CNN+BiLSTM hybrid architecture for product classification
Project description
CNN-BiLSTM Classifier
A hybrid CNN+BiLSTM architecture for product classification with attention mechanism, implemented in PyTorch.
Features
- Multi-kernel CNN: Captures local n-gram features with different kernel sizes (2, 3, 4, 5)
- Bidirectional LSTM: Captures sequential dependencies with soft attention mechanism
- Ad-hoc Features: Extracts statistical and linguistic features from text
- Word2Vec Embeddings: Pre-trained word embeddings for better text representation
- Easy Integration: Simple API for training and inference
- HuggingFace Hub Support: Load and save models to/from HuggingFace Hub
Installation
Install from PyPI:
pip install cnn-bilstm-classifier
Or install from source:
git clone https://github.com/turgutguvercin/cnn-bilstm-classifier.git
cd cnn-bilstm-classifier
pip install -e .
Quick Start
Loading a Pre-trained Model
from product-classifier import CNNBiLSTMInference
# Load from HuggingFace Hub
model = CNNBiLSTMInference.from_pretrained("turgutguvercin/product-classifier-v1")
# Make predictions
predictions = model.predict([
"Yataş Bedding BAMBU Yorgan (%20 Bambu) 300 Gr.",
"Arji Ev ve Ofis Çalışma Sandalyesi Bilgisayar Koltuğu"
], top_k=3)
for i, pred in enumerate(predictions):
print(f"Text {i+1} predictions:")
for label, score in pred:
print(f" → {label}: {score:.4f}")
Training a New Model
from product_classifier import CNNBiLSTMTrainer
import pandas as pd
# Load your data
df = pd.read_csv("your_data.csv")
# Initialize trainer
trainer = CNNBiLSTMTrainer()
# Train the model
results = trainer.train(
df,
text_column="product_name",
label_column="category",
config={
'batch_size': 128,
'epochs': 20,
'embedding_dim': 512,
'cnn_filters': 128,
'lstm_hidden': 256
}
)
# Save the model
trainer.save_model("./my_model")
Command Line Interface
Train a model:
cnn-bilstm-train --data data.csv --text-column name --label-column category --output-dir ./model
Make predictions:
cnn-bilstm-predict --model-path ./model --text "Product name to classify"
Model Architecture
The CNN+BiLSTM classifier combines three main components:
-
Multi-kernel CNN Branch:
- Convolutional layers with kernel sizes [2, 3, 4, 5]

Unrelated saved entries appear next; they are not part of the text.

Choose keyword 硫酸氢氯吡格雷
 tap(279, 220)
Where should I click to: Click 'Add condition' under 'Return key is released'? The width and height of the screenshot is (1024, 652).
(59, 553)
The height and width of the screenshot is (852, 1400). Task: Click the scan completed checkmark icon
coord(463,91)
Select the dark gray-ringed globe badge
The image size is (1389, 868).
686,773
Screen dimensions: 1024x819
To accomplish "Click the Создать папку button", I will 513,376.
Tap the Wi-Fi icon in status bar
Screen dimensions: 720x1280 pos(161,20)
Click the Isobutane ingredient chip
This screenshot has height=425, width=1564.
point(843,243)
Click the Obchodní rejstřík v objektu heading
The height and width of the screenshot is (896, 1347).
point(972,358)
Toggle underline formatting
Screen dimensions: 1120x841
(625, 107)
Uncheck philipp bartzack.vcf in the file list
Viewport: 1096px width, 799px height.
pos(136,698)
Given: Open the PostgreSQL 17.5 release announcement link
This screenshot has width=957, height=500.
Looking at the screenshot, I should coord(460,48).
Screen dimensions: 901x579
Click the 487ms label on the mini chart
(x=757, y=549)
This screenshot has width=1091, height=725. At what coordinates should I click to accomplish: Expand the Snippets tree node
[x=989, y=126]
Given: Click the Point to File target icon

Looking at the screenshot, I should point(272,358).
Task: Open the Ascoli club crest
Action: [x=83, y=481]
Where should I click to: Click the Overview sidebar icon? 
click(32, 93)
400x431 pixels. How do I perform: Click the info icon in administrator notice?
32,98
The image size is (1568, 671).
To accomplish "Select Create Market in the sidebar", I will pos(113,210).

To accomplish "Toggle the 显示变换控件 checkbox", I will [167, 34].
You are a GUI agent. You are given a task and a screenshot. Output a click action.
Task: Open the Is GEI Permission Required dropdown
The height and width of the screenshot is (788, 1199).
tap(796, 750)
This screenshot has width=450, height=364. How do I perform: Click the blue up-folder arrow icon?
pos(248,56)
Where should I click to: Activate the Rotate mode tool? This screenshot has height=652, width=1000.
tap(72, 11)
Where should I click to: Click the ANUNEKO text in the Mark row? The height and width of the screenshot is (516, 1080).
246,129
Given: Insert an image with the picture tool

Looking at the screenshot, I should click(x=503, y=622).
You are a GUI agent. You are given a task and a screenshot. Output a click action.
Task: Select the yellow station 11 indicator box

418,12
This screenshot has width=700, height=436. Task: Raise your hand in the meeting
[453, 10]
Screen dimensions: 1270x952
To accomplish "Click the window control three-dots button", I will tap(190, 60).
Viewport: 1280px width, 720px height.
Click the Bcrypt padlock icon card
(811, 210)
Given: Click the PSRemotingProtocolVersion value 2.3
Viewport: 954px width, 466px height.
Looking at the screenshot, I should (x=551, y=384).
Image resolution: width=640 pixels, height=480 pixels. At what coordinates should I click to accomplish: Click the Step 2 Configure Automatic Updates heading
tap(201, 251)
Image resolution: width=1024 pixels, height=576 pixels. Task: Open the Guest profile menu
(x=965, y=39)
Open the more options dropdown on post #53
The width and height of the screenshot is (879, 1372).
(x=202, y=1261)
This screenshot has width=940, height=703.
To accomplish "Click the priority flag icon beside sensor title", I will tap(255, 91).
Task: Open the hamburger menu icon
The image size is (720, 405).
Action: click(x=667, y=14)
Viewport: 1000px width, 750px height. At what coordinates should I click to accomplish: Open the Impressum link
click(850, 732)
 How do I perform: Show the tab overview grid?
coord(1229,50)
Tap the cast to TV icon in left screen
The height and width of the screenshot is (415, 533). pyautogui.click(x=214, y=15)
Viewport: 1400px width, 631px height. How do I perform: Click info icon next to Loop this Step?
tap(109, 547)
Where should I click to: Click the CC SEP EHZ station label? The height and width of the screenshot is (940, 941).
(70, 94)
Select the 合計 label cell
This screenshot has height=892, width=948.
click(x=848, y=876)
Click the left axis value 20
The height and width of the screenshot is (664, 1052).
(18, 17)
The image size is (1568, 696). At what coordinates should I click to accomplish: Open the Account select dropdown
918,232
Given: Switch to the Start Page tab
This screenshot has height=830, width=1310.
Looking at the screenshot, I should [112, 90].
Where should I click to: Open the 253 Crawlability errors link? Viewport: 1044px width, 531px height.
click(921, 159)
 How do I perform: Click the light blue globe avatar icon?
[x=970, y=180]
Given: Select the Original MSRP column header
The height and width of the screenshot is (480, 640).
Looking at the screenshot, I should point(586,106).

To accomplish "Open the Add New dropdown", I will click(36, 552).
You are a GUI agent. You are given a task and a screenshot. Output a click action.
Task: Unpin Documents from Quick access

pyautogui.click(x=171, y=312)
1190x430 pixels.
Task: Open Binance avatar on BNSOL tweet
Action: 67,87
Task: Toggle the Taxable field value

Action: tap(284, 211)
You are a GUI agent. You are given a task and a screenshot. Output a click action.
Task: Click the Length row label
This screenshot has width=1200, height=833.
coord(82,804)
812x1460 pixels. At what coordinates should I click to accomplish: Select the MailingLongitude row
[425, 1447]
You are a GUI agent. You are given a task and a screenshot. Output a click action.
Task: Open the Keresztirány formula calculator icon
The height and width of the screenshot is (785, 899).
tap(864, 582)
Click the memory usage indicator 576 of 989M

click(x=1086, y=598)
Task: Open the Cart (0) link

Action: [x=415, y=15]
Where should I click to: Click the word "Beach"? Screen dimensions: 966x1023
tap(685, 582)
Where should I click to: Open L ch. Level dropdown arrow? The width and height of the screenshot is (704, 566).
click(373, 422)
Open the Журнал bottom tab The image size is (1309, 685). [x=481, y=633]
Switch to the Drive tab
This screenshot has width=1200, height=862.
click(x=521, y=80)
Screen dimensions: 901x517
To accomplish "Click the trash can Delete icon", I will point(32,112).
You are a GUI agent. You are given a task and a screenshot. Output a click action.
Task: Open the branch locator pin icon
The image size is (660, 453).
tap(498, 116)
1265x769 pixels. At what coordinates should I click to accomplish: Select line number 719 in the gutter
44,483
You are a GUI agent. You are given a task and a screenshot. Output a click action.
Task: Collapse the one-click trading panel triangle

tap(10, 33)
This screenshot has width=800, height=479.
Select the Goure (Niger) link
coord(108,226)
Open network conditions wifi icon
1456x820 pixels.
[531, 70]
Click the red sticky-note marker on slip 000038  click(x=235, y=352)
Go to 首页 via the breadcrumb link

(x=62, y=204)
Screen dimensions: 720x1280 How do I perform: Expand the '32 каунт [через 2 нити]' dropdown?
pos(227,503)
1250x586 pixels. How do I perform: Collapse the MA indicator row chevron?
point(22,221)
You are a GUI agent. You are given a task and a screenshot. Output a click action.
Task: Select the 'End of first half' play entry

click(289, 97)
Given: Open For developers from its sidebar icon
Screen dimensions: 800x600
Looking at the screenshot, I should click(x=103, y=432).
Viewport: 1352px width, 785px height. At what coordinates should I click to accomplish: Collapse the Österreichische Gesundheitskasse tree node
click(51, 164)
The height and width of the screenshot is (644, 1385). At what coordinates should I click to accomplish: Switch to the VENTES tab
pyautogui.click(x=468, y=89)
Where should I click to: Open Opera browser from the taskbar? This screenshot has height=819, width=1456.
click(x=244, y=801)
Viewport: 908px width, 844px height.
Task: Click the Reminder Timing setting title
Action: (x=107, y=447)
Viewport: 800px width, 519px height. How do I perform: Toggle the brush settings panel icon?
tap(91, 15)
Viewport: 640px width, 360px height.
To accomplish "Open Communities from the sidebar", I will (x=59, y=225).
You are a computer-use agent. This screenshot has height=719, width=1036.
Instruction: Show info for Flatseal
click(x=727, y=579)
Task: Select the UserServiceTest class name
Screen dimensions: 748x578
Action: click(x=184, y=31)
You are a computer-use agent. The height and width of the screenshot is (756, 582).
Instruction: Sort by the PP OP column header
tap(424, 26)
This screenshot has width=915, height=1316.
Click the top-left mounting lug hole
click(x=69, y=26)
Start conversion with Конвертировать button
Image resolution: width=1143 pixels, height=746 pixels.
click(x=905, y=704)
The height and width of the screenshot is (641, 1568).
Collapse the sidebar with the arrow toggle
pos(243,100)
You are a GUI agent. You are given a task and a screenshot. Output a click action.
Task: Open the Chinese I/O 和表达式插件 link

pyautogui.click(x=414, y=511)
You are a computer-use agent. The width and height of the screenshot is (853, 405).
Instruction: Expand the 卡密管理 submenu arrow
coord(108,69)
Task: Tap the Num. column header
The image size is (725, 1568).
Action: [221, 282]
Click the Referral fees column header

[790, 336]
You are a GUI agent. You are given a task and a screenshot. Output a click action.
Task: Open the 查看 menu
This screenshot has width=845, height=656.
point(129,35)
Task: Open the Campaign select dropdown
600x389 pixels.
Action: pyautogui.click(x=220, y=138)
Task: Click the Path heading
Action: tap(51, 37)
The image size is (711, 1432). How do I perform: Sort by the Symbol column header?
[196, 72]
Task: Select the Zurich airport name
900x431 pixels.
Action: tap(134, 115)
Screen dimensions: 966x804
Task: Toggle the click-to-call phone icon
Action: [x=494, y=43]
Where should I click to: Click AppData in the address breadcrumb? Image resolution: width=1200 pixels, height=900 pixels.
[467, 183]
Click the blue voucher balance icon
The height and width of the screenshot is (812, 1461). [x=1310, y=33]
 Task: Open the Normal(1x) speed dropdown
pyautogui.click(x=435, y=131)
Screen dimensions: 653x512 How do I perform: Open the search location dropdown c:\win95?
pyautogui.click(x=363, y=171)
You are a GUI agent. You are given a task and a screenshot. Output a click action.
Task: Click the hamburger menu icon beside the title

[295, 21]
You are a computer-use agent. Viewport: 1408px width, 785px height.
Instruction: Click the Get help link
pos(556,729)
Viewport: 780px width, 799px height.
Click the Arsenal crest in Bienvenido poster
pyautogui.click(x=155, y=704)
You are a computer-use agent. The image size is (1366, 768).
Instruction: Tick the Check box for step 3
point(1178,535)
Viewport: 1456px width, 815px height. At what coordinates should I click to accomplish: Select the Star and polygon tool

- Max pooling over sequence dimension
- Captures local n-gram patterns
-
BiLSTM Branch:
- Bidirectional LSTM layers
- Soft attention mechanism
- Captures long-range dependencies
-
Ad-hoc Features Branch:
- Statistical features (length, character ratios)
- Linguistic features (word count, symbol count)
- Word length histograms
All branches are concatenated and fed to a final classification layer.
API Reference
CNNBiLSTMInference
Main class for model inference.
Methods
from_pretrained(repo_id): Load model from HuggingFace Hubfrom_local(model_dir): Load model from local directorypredict(texts, top_k=1): Predict categories for input textsget_model_info(): Get model architecture information
Example
# Load model
model = CNNBiLSTMInference.from_pretrained("username/model-name")
# Single prediction
prediction = model.predict("Product title", top_k=3)
# Batch prediction
predictions = model.predict(["Title 1", "Title 2"], top_k=1)
# Model info
info = model.get_model_info()
print(f"Vocabulary size: {info['vocab_size']}")
CNNBiLSTMTrainer
Class for training new models.
Methods
train(df, text_column, label_column, config): Train a new modelsave_model(output_dir): Save trained modelsave_to_hub(repo_name): Upload model to HuggingFace Hub
AdHocFeatureExtractor
Extracts statistical and linguistic features from text.
Features Extracted
- Title length
- Uppercase character rate
- Alphabetic character rate
- Digit character rate
- Space count and rate
- Word count
- Maximum word length
- Unique word rate
- Symbol count
- Word length histogram (5 bins)
Configuration
Default training configuration:
config = {
'batch_size': 128,
'epochs': 20,
'learning_rate': 0.001,
'embedding_dim': 512,
'cnn_filters': 128,
'lstm_hidden': 256,
'max_length': 50
}
Requirements
- Python >= 3.8
- PyTorch >= 1.9.0
- NumPy >= 1.21.0
- SafeTensors >= 0.3.0
- HuggingFace Hub >= 0.15.0
- Gensim >= 4.0.0
- scikit-learn >= 1.0.0
- tqdm >= 4.60.0
Contributing
Contributions are welcome! Please feel free to submit a Pull Request.
- Fork the repository
- Create your feature branch (
git checkout -b feature/AmazingFeature) - Commit your changes (
git commit -m 'Add some AmazingFeature') - Push to the branch (
git push origin feature/AmazingFeature) - Open a Pull Request
License
This project is licensed under the MIT License - see the LICENSE file for details.
Citation
If you use this work in your research, please cite:
@software{product_classifier,
title={CNN-BiLSTM Classifier: Hybrid Architecture for Product Classification},
author={Turgut Guvercin},
year={2025},
url={https://github.com/turgutguvercin/cnn-bilstm-classifier},
note={Implementation based on the methodology from Suzuki et al. (2018)}
}
@inproceedings{suzuki2018cnn,
title={Convolutional Neural Network and Bidirectional LSTM Based Taxonomy Classification Using External Dataset at SIGIR eCom Data Challenge},
author={Suzuki, Shogo D. and Iseki, Yohei and Shiino, Hiroaki and Zhang, Hongwei and Iwamoto, Aya and Takahashi, Fumihiko},
booktitle={Proceedings of ACM SIGIR Workshop on eCommerce (SIGIR 2018 eCom Data Challenge)},
year={2018},
month={July},
address={Ann Arbor, Michigan, USA},
publisher={ACM},
pages={1--5},
url={https://sigir-ecom.github.io/ecom2018/ecom18DCPapers/ecom18DC_paper_1.pdf},
note={Original paper describing CNN+BiLSTM architecture for product taxonomy classification}
}
Acknowledgments
- Based on "Convolutional Neural Network and Bidirectional LSTM Based Taxonomy Classification"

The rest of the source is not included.